◆ **Work to be completed**
Read the data below line by line and copy each one with "will" in it.

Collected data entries
==========

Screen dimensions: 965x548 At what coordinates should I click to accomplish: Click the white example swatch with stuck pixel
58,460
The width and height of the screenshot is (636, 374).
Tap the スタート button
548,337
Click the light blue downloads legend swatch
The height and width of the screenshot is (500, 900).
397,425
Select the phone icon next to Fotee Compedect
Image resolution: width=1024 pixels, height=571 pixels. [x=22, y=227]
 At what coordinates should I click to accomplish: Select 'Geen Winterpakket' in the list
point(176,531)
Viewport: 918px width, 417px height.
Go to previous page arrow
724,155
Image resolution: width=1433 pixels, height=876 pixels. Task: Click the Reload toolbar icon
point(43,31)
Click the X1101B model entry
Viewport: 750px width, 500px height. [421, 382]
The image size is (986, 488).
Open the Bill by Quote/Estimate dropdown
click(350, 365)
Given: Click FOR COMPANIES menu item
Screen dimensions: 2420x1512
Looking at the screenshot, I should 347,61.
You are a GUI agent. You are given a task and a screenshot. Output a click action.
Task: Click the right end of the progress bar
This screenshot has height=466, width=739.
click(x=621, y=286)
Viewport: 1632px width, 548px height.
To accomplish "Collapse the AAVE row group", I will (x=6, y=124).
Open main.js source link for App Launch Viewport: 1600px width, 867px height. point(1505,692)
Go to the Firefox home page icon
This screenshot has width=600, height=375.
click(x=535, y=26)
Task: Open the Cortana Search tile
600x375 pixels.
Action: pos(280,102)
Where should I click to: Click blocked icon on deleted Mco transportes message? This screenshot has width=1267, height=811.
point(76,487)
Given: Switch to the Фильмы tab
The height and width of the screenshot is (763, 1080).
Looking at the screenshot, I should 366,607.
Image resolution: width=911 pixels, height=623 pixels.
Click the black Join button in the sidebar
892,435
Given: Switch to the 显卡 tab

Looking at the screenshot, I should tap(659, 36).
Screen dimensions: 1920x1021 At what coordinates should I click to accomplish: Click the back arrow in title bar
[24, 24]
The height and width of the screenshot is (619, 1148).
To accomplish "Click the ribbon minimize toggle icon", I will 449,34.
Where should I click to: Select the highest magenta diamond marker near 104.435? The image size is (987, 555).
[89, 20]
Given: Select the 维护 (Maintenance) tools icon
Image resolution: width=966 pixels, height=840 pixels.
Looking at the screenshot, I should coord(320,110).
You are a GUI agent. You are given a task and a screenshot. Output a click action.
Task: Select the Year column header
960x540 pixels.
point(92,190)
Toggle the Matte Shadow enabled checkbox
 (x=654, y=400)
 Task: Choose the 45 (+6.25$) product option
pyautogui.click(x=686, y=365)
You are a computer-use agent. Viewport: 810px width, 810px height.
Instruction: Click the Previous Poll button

==========

◆ **Expected answer**
To accomplish "Collapse the AAVE row group", I will (x=6, y=124).
To accomplish "Click the ribbon minimize toggle icon", I will 449,34.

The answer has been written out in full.